When I got back, Poppy suddenly announced, ‘I’ve got a date for tomorrow night!’
‘Where from? I thought you’d given up on internet dating sites and decided the private marriage bureaus were too expensive.’
‘Who with?’ Felix demanded, in bossy big-brother mode.
‘Just a man I met through The Times lonely hearts ads,’ she said casually. ‘We’ve talked for hours on the phone and now we’re meeting up.’
‘Where?’ I asked, distracted from my own problems. ‘I hope you’re being sensible and it’s somewhere very public, with other people about?’
‘Yes, you have no idea what kind of man he really is,’ agreed Felix. ‘People can say anything.’

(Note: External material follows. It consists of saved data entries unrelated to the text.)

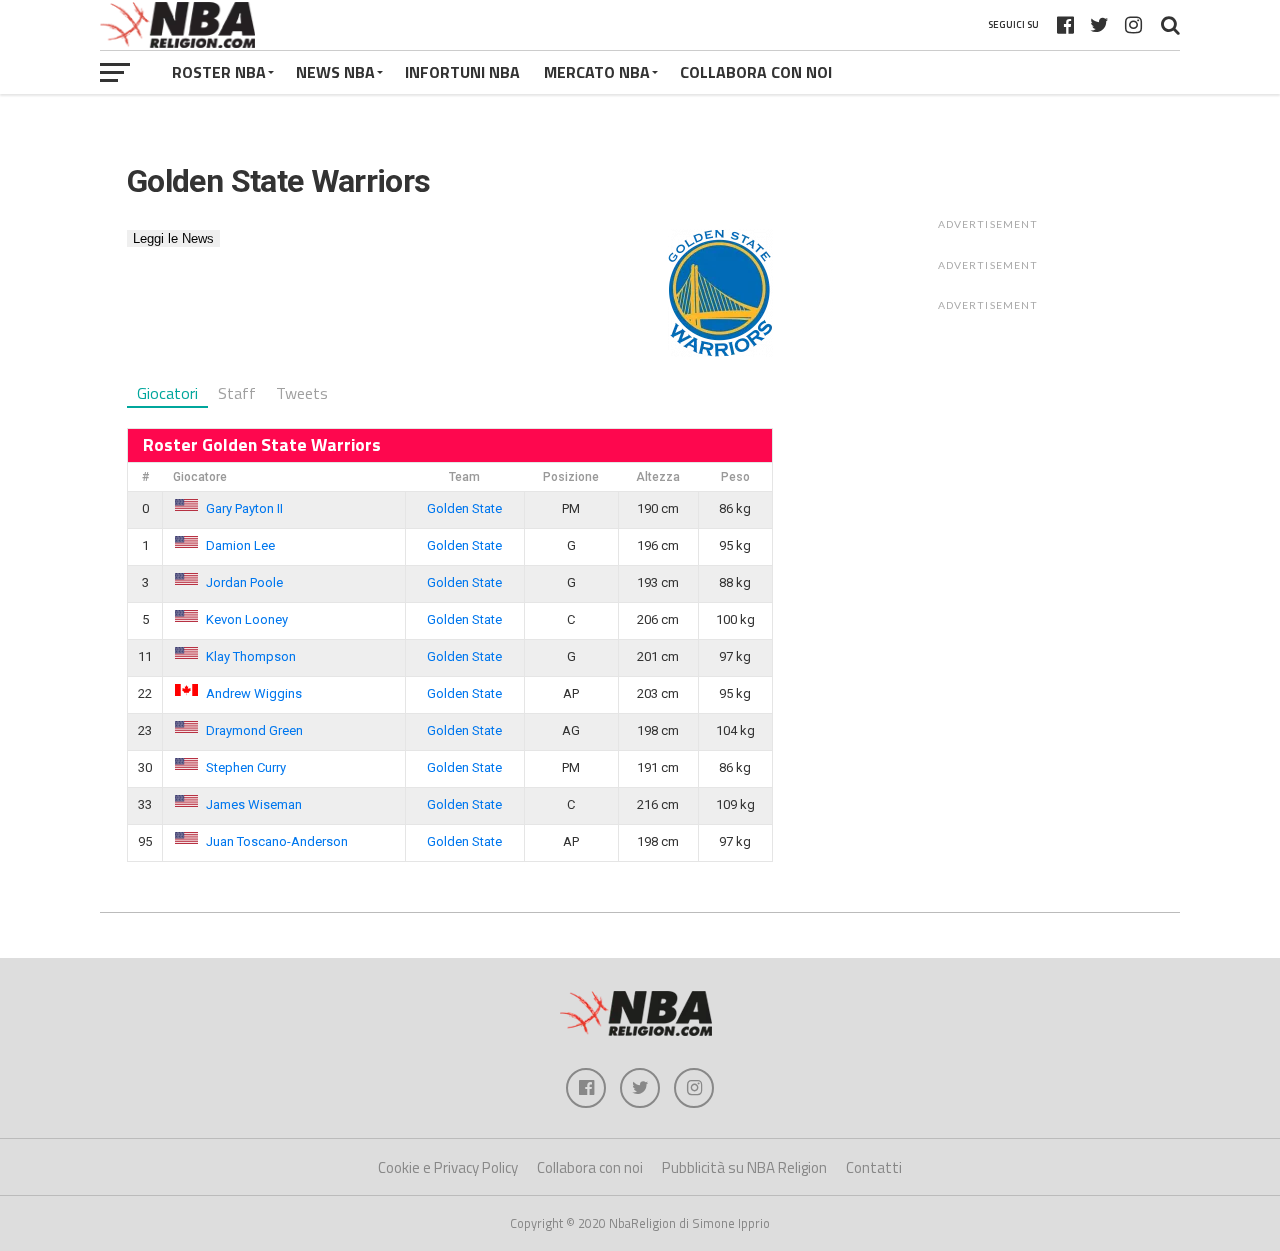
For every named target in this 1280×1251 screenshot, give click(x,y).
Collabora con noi (590, 1167)
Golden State (464, 508)
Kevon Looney (247, 619)
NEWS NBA (335, 72)
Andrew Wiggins (254, 693)
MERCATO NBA (597, 72)
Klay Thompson (251, 656)
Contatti (874, 1167)
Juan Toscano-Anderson (277, 841)
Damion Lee (240, 545)
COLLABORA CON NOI (756, 72)
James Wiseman (254, 804)
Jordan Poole (244, 582)
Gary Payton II (244, 508)
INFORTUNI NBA (462, 72)
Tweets (302, 393)
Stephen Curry (246, 767)
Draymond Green (254, 730)
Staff (237, 393)
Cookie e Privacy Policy (448, 1167)
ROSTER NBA (219, 72)
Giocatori (167, 393)
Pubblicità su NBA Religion (744, 1167)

‘I do know. I told you, we’ve talked for hours and we have so much in common. And it’s OK, because we’re meeting in Sticklepond, at the Green Man.’
‘Do you know what he looks like?’ I asked.
‘Yes, he’s medium height and a bit like Tom Cruise.’
‘If he looked like Tom Cruise he wouldn’t need to meet women through the lonely hearts ads,’ Felix said suspiciously.
‘He’s probably exaggerating a bit, but I expect he’s very nice really,’ I said quickly, seeing Poppy’s face fall. ‘Did you tell him what you look like?’
‘I said I was fair and blue-eyed and an outdoors type and he thought that sounded perfect, because he was very energetic and loved outdoor pursuits.’
‘That does it,’ Felix announced. ‘I’m coming too!’
‘No, you’re not. Three’s a crowd and I don’t need a chaperone!’
‘I didn’t mean exactly with you, Poppy, just in the pub to see how it goes. But don’t go off anywhere with him. I’ll have my car, but I might lose you.’
‘Oh, honestly, Felix!’ she said, but actually I was glad to see him focusing on Poppy instead of me. I can take care of myself, but Poppy is distinctly soft-centred.
Then suddenly, quite out of nowhere, I had a blinding flash of illumination – Felix had all the characteristics Poppy had recently listed to me as being what she wanted in a man! He was single, kind, honest, not a sex maniac or a weird obsessive, and attractive.
And if Felix really yearns to settle down to a comfortable family life before it’s too late, then he’s barking up the wrong tree as far as I am concerned, but he and Poppy would be perfect for each other. Except that she only sees him in a brotherly light, of course, and Felix thinks of Poppy as a mate, only the wrong kind.
We’ve all three of us been unlucky in love and, by some strange coincidence, we had our worst moments at more or less the same time, though in different ways. While I was having my heart torn to shreds by Raffy at university, Poppy was away getting her riding instructor’s certificates and falling heavily (in an unrequited, Villette kind of way) for one of the married staff and Felix’s marriage was thrashing about in its death throes.
I suppose in our separate ways, we’d all got an education, just not the kind we’d hoped for.
By the time we’d got together again we were ready to slip back into our old, comfortable companionship without any need for extensive emotional post mortems, mainly, I suspect, because all three of us were harbouring one or two secrets we didn’t, for once, want to share.
I certainly was. And the longer I went without telling anyone, the harder it became to confide even in Poppy, to whom the whole of my life, up to the point I left for university, had been an open book.